Years ago, Brandon Rhodes re-wrote a faithful recreation of Crowther&Woods, translating from Fortran to Python 3. It not only uses the same unstructured programming techniques as the original Fortran, but he also re-created the slower output speed to capture the sense he had playing it as a child over a modem.
Here’s an interview with Brandon about the project:
There’s something to be said for a delayed response!
Even just half a second, followed by the text being written out word by word, creates a really nice subtle effect that the computer is really considering your instruction.
Seriously though, really? That’s interesting. For me it’s completely the opposite effect, that fraction of a second delay feels like what I’ve typed is being considered; in the human sense.
Now I want to run a poll to see how many love it and hate it!
I think the pause works fine in some situations. A good example (although not parser) are the Lifeline games in which you’re conversing with someone. There’s a mode to enable instant text which is handy for a second playthrough, but it really feels more like you’re conversing with someone when there’s a delay and you’re waiting for a response, or a “so and so is typing” type placeholder.
But if there isn’t supposed to be another person on the other said and we’re just talking about parser responses, I feel like that should be instant. Anything less than instant doesn’t feel like the parser is thinking, it feels like the parser is choking.
For me, I want instant wall of text. Being able to speed read the text increases the chance of my finishing the game. If you force me to read slow, I lose interest pretty quick.
This is interesting stuff. I’d never really given too much consideration to response speed of the interpretor other than a preference for a slight delay and printing out the response word by word; rather than an instantaneous block of text.
That said, I’ve occasionally tried a game on say ZVM where it takes 30+ seconds. That’s clearly not good, not in 2021, and goes way beyond the feeling of someone reading, considering and replying to it just being slow.
I wonder how many people have been put off playing because, for whatever reason, the system they were using at the time took “too long” to respond. Taking into account the replies in this thread, “too long” could be anything less than instant.

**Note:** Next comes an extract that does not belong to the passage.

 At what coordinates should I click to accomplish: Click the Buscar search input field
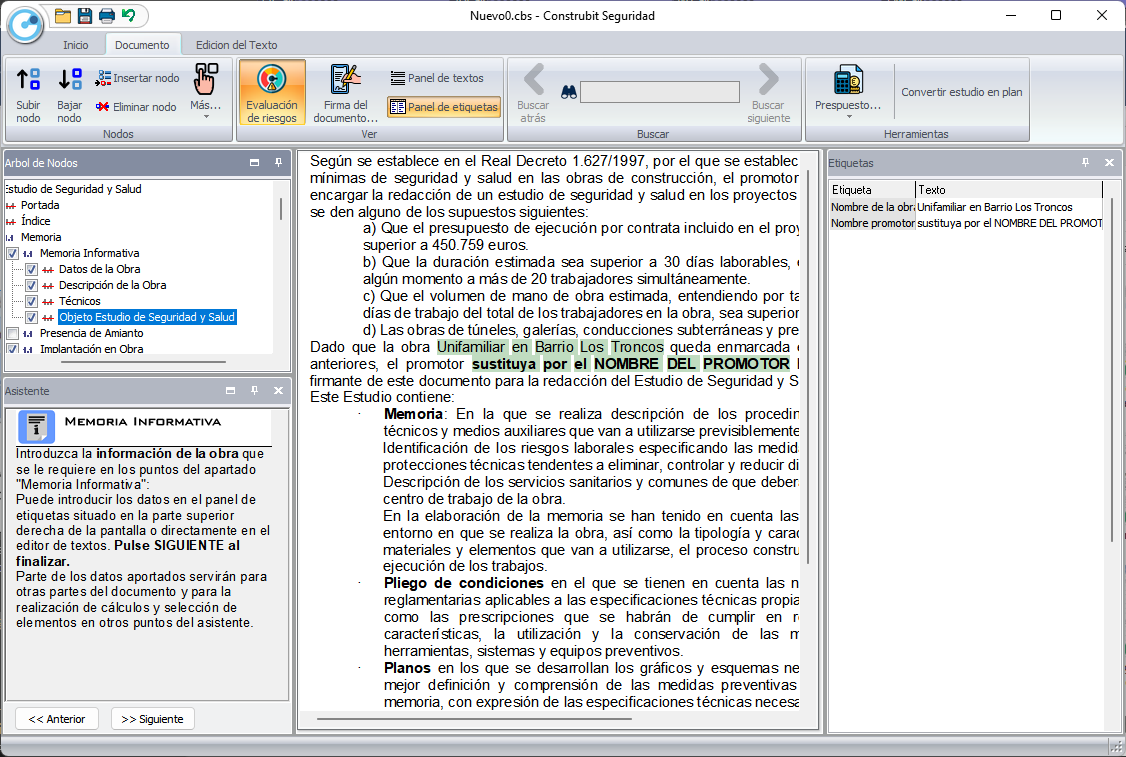tap(660, 92)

Circling back to Brandon Rhodes, I would if people were put off the port because of this or if they took it to be as Brandon intended?

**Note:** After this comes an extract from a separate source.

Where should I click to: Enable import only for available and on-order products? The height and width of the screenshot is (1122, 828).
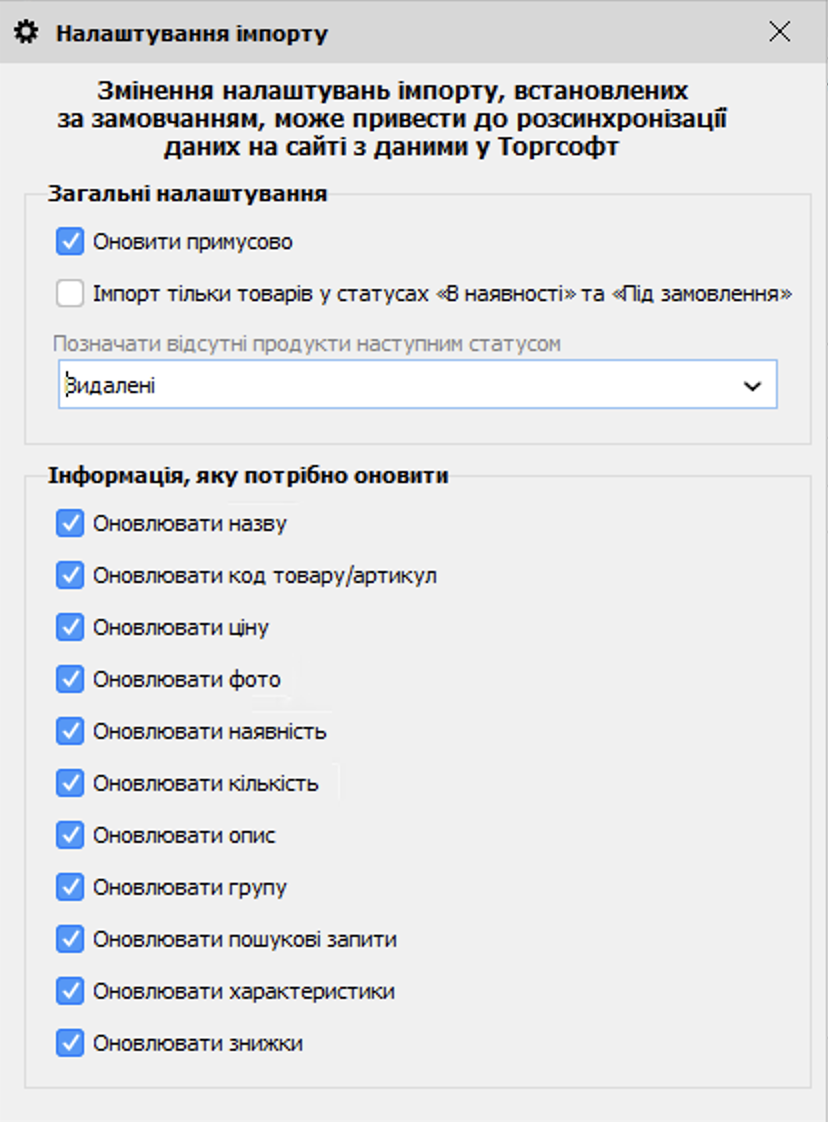(x=69, y=292)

I cannot get the delay or typewriter effect on my Win 10 computer.
It works well on the RPi. I like the slight delay. It is far less than it was back in the day. In the earliest days the actual computer was in Gainesville 90 miles southwest.
I find that the instant-wall-of-text makes the game feel much more like a static object, as though it were a novel I had not yet finished. The delays and smoother output makes it feel much more “present” to me, like an event that is unfurling in reaction to my actions.

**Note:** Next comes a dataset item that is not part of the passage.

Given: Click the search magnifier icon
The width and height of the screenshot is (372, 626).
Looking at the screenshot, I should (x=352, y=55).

That said, the really long delays were always accompanied by the grinding and clicking of the 1541 disk drive, when I was young, so I definitely had more indication of WORKING HARD HERE than just a lag.
Could also be each individual’s perception of “lag”. Another example I often read is how people get frustrated with emulation because of the delay or lag between them pressing a button on the controller and the character responding. Again, I’ve never really found this an issue or even noticed it particularly, but I know it drives some people nuts!
99.9% of the time I agree with you – the one exception I can think of is actually Hadean Lands, though. Late in the game, when a simple “w” can be chaining together hundreds of actions and implicitly solving a dozen puzzles that gave me a lot of trouble when I first encountered them, the delay gave me the same “oh geez things are about to go down” power-fantasy feeling as you get in other genres when a chaingun starts spinning up or a Final Fantasy summoning animation begins.
Interpreter-wise, it was the Lectrote interpreter built into the Steam executable, so that part was probably fine. Machine-wise, it was a hand-me-down laptop I got from my corporate-IT-director brother-in-law several years after it was fully depreciated, and which I then used for a couple years after that, so I’m guessing that part was the issue rather than any fault in your optimization!